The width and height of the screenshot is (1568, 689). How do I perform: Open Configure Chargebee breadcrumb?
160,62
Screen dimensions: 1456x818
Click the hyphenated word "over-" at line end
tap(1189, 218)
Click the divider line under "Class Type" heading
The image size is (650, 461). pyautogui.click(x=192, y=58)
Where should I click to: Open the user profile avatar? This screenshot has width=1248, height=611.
* * *
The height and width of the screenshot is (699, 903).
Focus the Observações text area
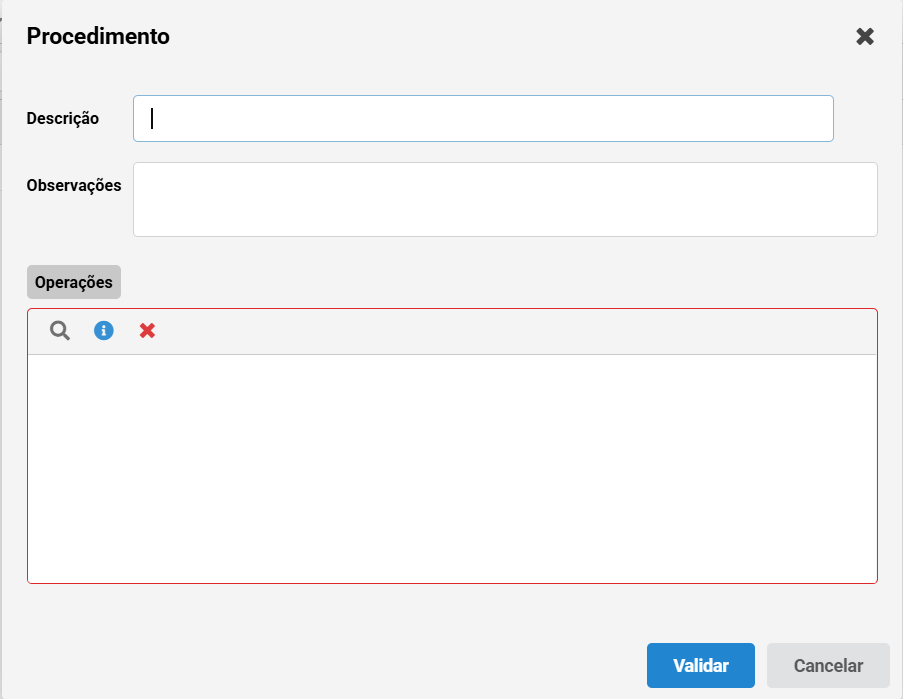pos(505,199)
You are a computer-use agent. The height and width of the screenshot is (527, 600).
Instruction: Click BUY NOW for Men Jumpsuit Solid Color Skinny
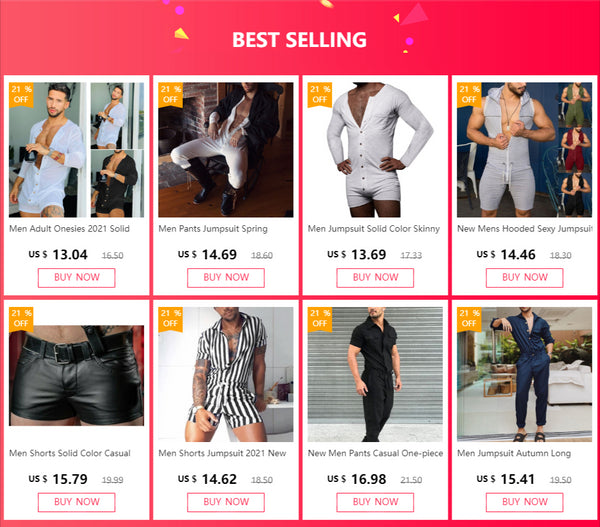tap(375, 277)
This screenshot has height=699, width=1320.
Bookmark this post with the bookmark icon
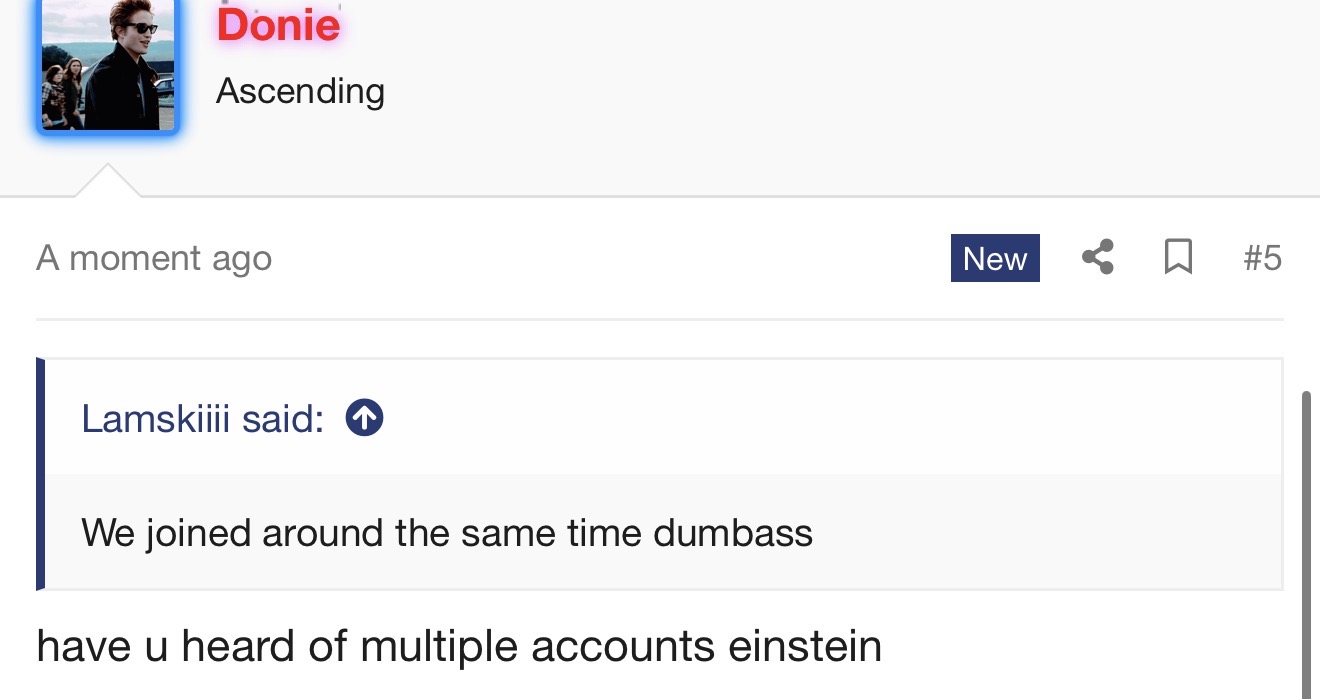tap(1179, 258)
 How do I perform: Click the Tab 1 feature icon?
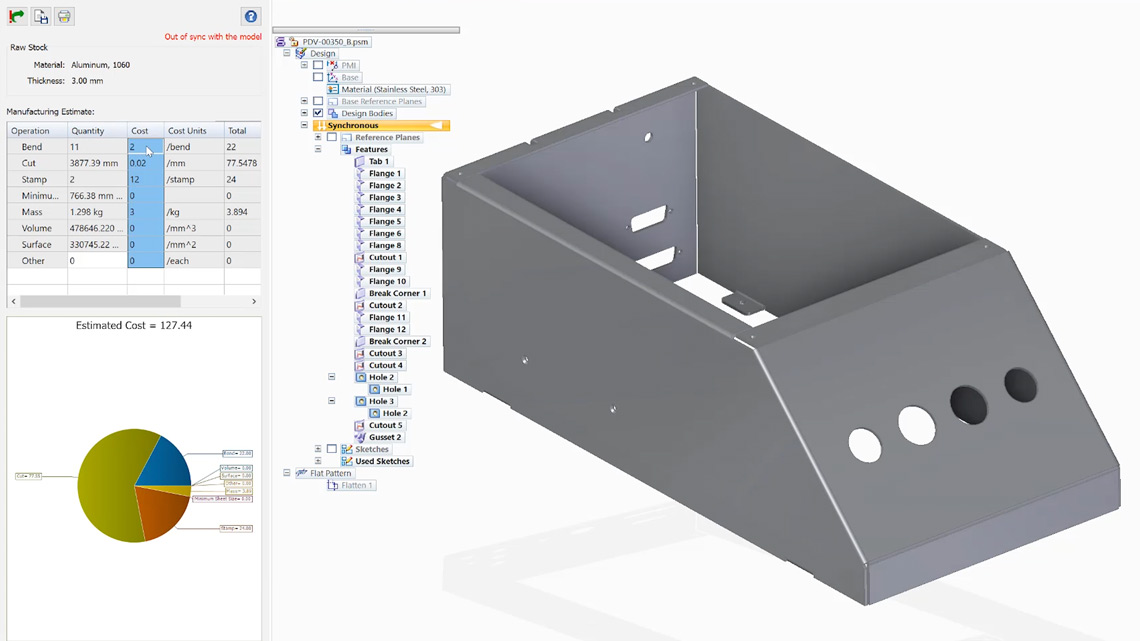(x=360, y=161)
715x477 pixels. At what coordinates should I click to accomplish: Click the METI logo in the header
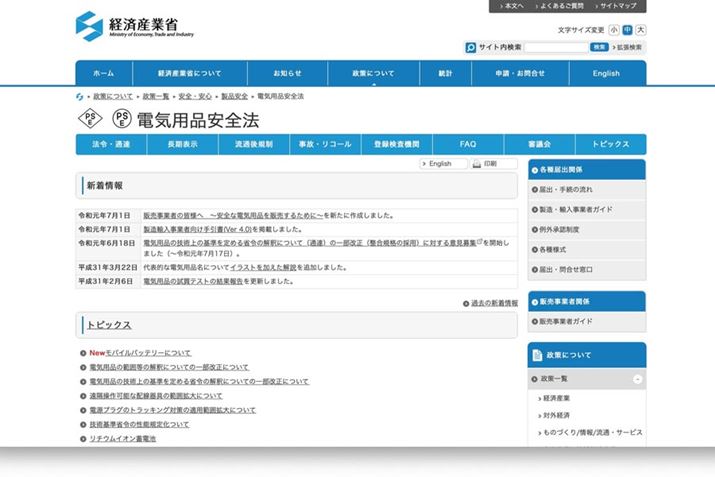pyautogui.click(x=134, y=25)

#### [Requirement]
The required output is every line above from the one with "The width and" down to the one with "Where should I", restated word for word, ends included.

#### [Reply]
The width and height of the screenshot is (1568, 689). How do I perform: Open Configure Chargebee breadcrumb?
160,62
Screen dimensions: 1456x818
Click the hyphenated word "over-" at line end
tap(1189, 218)
Click the divider line under "Class Type" heading
The image size is (650, 461). pyautogui.click(x=192, y=58)
Where should I click to: Open the user profile avatar? This screenshot has width=1248, height=611.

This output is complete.